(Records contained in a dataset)
_ _ _ _ _ _ _
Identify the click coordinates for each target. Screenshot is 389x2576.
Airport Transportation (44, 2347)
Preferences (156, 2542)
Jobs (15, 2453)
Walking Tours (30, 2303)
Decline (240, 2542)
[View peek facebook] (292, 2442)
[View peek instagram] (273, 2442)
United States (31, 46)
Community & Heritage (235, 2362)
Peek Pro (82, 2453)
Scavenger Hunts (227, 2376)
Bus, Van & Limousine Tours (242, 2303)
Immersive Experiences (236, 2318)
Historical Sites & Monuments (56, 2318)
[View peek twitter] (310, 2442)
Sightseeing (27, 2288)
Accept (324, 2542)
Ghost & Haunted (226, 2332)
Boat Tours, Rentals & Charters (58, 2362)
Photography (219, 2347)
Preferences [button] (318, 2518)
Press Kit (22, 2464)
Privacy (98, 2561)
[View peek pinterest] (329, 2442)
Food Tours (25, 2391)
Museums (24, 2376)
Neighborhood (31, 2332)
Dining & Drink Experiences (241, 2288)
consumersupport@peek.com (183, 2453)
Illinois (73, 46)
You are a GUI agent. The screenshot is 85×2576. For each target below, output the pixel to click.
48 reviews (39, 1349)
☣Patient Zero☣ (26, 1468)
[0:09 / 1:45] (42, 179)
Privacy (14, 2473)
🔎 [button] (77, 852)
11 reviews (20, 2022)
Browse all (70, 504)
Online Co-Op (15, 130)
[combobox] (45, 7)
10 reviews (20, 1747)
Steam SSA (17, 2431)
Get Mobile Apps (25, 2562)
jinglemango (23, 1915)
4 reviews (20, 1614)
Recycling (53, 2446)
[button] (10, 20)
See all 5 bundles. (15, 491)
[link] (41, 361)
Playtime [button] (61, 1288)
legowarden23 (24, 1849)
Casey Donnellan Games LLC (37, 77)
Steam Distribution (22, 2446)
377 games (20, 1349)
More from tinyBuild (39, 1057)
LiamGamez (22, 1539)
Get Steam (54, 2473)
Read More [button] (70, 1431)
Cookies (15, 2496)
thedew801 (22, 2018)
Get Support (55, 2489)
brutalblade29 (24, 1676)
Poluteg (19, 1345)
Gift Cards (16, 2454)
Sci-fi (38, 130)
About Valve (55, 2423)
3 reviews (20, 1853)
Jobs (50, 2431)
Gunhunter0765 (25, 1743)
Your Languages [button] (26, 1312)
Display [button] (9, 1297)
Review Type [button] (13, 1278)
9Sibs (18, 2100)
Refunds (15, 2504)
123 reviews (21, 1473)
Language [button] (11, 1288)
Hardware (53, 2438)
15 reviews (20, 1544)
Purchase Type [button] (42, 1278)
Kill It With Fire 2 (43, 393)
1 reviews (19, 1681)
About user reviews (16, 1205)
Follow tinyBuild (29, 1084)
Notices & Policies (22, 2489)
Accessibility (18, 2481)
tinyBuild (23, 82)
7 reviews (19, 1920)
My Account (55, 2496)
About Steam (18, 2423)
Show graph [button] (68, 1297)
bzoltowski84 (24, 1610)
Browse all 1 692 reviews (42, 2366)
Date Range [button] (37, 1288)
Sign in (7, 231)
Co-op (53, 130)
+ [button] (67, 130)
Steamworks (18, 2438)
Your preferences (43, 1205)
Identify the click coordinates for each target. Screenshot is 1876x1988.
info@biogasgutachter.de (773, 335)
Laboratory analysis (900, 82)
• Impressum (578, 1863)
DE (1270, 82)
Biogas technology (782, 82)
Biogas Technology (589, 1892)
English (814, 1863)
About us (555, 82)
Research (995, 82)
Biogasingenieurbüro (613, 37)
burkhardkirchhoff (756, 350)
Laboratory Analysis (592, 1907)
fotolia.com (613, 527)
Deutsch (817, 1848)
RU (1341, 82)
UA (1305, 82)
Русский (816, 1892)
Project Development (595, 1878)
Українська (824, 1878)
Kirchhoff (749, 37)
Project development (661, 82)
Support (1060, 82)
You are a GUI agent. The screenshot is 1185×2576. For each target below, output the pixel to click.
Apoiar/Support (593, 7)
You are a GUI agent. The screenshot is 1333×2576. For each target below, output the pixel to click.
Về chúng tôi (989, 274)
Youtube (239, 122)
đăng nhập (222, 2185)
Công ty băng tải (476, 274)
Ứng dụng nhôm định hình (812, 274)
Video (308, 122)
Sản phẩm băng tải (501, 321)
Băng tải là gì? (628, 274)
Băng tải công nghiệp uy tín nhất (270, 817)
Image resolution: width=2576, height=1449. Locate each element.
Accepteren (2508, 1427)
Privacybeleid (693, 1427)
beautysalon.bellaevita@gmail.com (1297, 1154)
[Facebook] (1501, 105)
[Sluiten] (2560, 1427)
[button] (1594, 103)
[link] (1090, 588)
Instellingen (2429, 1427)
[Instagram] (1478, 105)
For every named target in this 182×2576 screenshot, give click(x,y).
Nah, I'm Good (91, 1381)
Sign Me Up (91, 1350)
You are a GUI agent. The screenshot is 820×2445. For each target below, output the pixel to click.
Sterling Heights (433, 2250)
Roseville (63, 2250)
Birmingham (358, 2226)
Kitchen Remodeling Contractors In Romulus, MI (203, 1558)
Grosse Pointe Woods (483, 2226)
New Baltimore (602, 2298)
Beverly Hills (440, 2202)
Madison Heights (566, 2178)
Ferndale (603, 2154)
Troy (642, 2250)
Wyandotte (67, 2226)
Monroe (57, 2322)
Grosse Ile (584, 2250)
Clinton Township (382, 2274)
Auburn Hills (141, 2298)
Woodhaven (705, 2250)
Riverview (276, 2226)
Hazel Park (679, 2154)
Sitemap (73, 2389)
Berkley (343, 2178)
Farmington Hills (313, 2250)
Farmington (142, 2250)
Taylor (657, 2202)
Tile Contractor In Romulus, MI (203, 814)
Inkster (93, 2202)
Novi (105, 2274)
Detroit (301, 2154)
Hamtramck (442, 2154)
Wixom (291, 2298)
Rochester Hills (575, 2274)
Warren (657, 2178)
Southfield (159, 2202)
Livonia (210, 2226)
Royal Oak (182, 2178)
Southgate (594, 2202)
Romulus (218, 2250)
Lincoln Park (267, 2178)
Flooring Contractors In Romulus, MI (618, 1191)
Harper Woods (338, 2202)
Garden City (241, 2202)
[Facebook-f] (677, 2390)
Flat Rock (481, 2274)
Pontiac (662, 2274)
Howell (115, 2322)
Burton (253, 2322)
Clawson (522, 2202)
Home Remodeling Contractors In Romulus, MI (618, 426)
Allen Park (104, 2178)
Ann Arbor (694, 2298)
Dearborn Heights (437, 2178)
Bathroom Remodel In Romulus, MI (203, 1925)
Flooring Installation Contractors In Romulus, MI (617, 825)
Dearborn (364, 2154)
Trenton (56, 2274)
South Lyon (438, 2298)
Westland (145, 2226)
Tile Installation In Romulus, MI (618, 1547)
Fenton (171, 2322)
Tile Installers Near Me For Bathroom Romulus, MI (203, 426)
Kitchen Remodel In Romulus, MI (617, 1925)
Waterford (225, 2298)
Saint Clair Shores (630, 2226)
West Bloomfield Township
_ _ _ _ _ _ _
What is being asked
Up to and including the line with "tinyBuild (23, 82)", repeat the entries exactly, beginning at their first line.

Exercise result
Identify the click coordinates for each target. Screenshot is 389x2576.
Airport Transportation (44, 2347)
Preferences (156, 2542)
Jobs (15, 2453)
Walking Tours (30, 2303)
Decline (240, 2542)
[View peek facebook] (292, 2442)
[View peek instagram] (273, 2442)
United States (31, 46)
Community & Heritage (235, 2362)
Peek Pro (82, 2453)
Scavenger Hunts (227, 2376)
Bus, Van & Limousine Tours (242, 2303)
Immersive Experiences (236, 2318)
Historical Sites & Monuments (56, 2318)
[View peek twitter] (310, 2442)
Sightseeing (27, 2288)
Accept (324, 2542)
Ghost & Haunted (226, 2332)
Boat Tours, Rentals & Charters (58, 2362)
Photography (219, 2347)
Preferences [button] (318, 2518)
Press Kit (22, 2464)
Privacy (98, 2561)
[View peek pinterest] (329, 2442)
Food Tours (25, 2391)
Museums (24, 2376)
Neighborhood (31, 2332)
Dining & Drink Experiences (241, 2288)
consumersupport@peek.com (183, 2453)
Illinois (73, 46)
You are a GUI agent. The screenshot is 85×2576. For each target below, output the pixel to click.
48 reviews (39, 1349)
☣Patient Zero☣ (26, 1468)
[0:09 / 1:45] (42, 179)
Privacy (14, 2473)
🔎 [button] (77, 852)
11 reviews (20, 2022)
Browse all (70, 504)
Online Co-Op (15, 130)
[combobox] (45, 7)
10 reviews (20, 1747)
Steam SSA (17, 2431)
Get Mobile Apps (25, 2562)
jinglemango (23, 1915)
4 reviews (20, 1614)
Recycling (53, 2446)
[button] (10, 20)
See all 5 bundles. (15, 491)
[link] (41, 361)
Playtime [button] (61, 1288)
legowarden23 (24, 1849)
Casey Donnellan Games LLC (37, 77)
Steam Distribution (22, 2446)
377 games (20, 1349)
More from tinyBuild (39, 1057)
LiamGamez (22, 1539)
Get Steam (54, 2473)
Read More [button] (70, 1431)
Cookies (15, 2496)
thedew801 (22, 2018)
Get Support (55, 2489)
brutalblade29 (24, 1676)
Poluteg (19, 1345)
Gift Cards (16, 2454)
Sci-fi (38, 130)
About Valve (55, 2423)
3 reviews (20, 1853)
Jobs (50, 2431)
Gunhunter0765 (25, 1743)
Your Languages [button] (26, 1312)
Display [button] (9, 1297)
Review Type [button] (13, 1278)
9Sibs (18, 2100)
Refunds (15, 2504)
123 reviews (21, 1473)
Language [button] (11, 1288)
Hardware (53, 2438)
15 reviews (20, 1544)
Purchase Type [button] (42, 1278)
Kill It With Fire 2 (43, 393)
1 reviews (19, 1681)
About user reviews (16, 1205)
Follow tinyBuild (29, 1084)
Notices & Policies (22, 2489)
Accessibility (18, 2481)
tinyBuild (23, 82)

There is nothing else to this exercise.